_TASK TO COMPLETE_: Could you copy exactly the lines from the one containing "Click the TZ460XS-270XGEV motor model value" through the last line of the records below, and nothing else?

_DATA RECORDS_:
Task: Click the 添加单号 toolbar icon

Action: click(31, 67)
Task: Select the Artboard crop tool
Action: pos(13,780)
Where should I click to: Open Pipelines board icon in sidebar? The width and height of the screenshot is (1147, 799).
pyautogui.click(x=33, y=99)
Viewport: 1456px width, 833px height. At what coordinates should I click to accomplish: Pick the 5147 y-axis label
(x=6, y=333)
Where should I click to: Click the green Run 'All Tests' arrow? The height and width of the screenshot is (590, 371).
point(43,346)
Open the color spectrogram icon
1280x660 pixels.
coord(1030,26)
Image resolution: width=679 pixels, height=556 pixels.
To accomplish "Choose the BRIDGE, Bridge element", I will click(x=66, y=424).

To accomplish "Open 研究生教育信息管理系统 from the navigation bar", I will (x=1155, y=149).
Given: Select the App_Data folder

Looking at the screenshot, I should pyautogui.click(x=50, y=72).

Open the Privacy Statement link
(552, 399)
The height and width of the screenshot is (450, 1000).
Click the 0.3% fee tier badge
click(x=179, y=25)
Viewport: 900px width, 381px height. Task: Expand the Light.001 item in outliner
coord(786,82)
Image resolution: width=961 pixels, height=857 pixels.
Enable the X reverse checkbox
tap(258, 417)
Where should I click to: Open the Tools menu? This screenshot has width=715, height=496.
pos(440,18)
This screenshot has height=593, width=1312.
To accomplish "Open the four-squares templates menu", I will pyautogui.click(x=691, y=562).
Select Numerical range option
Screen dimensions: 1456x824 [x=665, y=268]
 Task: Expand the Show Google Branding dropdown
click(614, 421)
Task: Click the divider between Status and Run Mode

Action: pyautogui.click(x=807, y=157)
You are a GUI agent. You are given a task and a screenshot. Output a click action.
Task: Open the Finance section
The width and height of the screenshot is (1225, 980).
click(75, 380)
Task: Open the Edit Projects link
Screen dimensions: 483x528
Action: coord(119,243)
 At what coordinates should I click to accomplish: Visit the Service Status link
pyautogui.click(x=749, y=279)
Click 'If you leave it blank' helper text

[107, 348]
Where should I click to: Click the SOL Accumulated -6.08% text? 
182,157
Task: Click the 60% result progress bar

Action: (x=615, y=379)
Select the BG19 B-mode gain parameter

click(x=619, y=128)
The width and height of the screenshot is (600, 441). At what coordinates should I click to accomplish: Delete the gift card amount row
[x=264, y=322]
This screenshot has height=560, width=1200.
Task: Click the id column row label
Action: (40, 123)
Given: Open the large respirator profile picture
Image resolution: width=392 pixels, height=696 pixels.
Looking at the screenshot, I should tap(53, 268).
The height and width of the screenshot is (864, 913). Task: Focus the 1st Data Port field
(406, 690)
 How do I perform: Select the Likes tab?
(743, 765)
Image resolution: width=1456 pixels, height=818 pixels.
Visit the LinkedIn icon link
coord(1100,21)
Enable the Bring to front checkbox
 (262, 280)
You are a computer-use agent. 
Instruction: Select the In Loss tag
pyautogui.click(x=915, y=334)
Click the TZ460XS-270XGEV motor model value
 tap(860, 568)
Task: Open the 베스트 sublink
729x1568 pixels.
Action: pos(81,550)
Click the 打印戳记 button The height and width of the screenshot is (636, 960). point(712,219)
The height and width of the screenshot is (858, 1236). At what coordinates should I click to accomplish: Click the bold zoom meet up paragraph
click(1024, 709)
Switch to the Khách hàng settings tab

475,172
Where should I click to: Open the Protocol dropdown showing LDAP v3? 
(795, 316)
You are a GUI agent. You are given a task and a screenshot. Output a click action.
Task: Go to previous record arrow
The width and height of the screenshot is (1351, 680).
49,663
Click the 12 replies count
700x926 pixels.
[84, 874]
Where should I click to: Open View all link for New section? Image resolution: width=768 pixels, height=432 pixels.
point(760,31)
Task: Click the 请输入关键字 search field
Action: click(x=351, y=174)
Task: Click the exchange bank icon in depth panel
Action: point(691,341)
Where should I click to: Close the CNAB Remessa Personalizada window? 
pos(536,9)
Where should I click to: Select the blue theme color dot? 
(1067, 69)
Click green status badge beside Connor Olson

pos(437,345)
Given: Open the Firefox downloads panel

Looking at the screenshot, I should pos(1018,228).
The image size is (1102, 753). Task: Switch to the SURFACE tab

_OUTPUT FOR THIS TASK_:
Click the TZ460XS-270XGEV motor model value
 tap(860, 568)
Task: Open the 베스트 sublink
729x1568 pixels.
Action: pos(81,550)
Click the 打印戳记 button The height and width of the screenshot is (636, 960). point(712,219)
The height and width of the screenshot is (858, 1236). At what coordinates should I click to accomplish: Click the bold zoom meet up paragraph
click(1024, 709)
Switch to the Khách hàng settings tab

475,172
Where should I click to: Open the Protocol dropdown showing LDAP v3? 
(795, 316)
You are a GUI agent. You are given a task and a screenshot. Output a click action.
Task: Go to previous record arrow
The width and height of the screenshot is (1351, 680).
49,663
Click the 12 replies count
700x926 pixels.
[84, 874]
Where should I click to: Open View all link for New section? Image resolution: width=768 pixels, height=432 pixels.
point(760,31)
Task: Click the 请输入关键字 search field
Action: click(x=351, y=174)
Task: Click the exchange bank icon in depth panel
Action: point(691,341)
Where should I click to: Close the CNAB Remessa Personalizada window? 
pos(536,9)
Where should I click to: Select the blue theme color dot? 
(1067, 69)
Click green status badge beside Connor Olson

pos(437,345)
Given: Open the Firefox downloads panel

Looking at the screenshot, I should pos(1018,228).
The image size is (1102, 753). Task: Switch to the SURFACE tab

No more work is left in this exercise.